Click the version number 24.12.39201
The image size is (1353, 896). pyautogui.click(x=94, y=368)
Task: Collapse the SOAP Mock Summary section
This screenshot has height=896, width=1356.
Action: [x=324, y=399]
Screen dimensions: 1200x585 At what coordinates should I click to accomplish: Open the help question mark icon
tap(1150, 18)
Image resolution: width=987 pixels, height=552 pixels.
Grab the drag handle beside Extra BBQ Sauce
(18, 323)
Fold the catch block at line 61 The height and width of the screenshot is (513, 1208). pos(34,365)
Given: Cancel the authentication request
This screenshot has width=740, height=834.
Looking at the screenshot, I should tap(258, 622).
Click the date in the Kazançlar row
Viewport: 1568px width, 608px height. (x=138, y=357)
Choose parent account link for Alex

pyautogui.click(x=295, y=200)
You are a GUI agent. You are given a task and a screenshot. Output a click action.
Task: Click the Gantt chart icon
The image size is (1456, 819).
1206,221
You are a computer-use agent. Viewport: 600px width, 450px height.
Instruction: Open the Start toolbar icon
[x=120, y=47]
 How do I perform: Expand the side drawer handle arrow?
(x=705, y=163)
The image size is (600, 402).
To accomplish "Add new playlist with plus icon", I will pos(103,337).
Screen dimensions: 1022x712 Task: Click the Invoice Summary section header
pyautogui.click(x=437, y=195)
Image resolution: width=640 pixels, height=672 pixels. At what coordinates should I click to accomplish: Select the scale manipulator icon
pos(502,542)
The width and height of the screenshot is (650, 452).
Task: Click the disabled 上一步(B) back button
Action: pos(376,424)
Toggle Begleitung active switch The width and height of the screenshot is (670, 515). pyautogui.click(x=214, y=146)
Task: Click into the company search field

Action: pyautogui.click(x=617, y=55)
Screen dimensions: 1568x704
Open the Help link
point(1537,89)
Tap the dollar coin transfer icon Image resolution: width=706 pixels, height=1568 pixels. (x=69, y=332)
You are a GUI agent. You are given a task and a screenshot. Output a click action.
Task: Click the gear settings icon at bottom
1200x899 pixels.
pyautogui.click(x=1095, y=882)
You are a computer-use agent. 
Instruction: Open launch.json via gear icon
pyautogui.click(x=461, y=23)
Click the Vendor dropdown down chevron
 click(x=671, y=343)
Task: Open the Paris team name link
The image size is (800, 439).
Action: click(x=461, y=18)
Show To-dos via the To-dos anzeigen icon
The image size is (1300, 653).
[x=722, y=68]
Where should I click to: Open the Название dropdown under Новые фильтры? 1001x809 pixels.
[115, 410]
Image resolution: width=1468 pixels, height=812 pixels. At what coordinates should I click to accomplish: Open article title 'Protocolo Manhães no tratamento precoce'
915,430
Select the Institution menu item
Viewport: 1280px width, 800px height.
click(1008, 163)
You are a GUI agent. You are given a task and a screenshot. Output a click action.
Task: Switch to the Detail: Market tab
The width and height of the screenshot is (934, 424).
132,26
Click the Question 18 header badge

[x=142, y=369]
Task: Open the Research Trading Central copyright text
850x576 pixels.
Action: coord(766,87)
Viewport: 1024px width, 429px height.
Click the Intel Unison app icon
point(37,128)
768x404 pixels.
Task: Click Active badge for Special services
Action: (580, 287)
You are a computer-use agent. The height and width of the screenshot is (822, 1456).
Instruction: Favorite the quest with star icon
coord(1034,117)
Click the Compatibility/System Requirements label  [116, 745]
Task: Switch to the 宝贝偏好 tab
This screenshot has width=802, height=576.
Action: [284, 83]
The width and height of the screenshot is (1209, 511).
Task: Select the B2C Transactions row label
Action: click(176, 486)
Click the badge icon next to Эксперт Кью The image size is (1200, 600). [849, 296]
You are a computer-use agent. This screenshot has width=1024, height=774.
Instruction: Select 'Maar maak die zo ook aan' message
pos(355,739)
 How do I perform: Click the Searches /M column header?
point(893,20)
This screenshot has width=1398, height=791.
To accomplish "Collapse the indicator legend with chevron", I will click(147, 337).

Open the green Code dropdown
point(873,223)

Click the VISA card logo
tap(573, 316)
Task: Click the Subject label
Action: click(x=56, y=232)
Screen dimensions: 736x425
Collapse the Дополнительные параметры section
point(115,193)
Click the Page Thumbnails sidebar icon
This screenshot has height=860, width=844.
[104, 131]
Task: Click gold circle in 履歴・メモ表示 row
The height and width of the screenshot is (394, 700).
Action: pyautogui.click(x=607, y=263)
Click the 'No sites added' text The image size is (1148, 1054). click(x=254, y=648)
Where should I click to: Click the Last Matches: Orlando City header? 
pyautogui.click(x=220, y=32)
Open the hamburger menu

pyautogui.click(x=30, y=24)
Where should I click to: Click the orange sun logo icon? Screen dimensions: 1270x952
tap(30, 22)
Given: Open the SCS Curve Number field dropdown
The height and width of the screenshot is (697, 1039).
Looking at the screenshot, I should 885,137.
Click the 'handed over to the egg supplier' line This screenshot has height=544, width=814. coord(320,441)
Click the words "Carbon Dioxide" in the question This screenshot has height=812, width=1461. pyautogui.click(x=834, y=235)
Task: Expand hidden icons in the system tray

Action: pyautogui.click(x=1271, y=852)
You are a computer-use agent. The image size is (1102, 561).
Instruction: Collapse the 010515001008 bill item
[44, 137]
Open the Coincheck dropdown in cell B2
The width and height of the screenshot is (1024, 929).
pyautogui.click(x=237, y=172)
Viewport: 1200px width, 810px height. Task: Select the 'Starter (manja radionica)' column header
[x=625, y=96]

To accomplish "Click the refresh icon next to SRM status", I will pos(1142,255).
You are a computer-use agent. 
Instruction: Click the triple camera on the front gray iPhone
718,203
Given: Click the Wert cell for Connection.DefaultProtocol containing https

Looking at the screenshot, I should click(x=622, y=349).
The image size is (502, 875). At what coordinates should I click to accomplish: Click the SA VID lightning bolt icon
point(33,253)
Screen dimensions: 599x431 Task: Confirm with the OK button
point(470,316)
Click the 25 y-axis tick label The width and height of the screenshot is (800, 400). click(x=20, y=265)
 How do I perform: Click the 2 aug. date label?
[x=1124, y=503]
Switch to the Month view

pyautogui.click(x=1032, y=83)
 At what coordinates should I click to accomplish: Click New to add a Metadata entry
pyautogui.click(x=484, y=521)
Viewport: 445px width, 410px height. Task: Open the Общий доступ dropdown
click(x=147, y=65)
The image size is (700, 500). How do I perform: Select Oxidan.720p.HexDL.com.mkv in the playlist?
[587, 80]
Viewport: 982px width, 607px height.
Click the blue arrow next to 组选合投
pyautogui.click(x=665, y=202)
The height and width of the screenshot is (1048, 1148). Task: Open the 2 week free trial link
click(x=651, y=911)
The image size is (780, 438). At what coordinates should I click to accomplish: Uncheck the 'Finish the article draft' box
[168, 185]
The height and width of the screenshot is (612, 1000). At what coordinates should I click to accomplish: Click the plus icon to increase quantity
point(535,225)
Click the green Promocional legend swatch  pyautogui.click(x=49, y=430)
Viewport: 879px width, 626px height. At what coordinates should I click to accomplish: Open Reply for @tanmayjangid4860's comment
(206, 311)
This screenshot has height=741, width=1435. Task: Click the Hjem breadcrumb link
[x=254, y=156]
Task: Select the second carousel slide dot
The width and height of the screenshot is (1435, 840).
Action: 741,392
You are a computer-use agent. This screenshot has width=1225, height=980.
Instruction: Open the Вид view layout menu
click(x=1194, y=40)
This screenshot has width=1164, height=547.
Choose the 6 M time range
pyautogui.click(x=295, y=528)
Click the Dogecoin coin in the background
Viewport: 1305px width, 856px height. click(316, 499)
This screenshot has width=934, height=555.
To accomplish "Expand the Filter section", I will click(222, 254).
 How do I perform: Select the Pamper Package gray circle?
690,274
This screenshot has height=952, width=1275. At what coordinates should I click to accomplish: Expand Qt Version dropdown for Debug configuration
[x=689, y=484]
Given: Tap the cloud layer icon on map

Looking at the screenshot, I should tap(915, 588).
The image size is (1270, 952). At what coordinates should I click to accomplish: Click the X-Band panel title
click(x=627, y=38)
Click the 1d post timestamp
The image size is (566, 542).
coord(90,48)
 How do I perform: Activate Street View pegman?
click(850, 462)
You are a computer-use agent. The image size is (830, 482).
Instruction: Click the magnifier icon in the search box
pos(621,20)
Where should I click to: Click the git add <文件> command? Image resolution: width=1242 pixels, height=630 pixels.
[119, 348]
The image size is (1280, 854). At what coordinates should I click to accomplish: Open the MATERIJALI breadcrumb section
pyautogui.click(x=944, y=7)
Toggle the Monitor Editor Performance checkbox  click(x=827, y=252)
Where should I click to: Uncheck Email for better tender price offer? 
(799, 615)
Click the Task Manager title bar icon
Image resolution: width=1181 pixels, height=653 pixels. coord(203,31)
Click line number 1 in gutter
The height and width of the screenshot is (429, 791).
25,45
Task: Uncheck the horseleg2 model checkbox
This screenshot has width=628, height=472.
- - - -
> **What you will do**
From the line containing "Toggle the Monitor" through the last line of the records above, reproduce every line exactly.

> **Completed task**
Toggle the Monitor Editor Performance checkbox  click(x=827, y=252)
Where should I click to: Uncheck Email for better tender price offer? 
(799, 615)
Click the Task Manager title bar icon
Image resolution: width=1181 pixels, height=653 pixels. coord(203,31)
Click line number 1 in gutter
The height and width of the screenshot is (429, 791).
25,45
Task: Uncheck the horseleg2 model checkbox
This screenshot has width=628, height=472.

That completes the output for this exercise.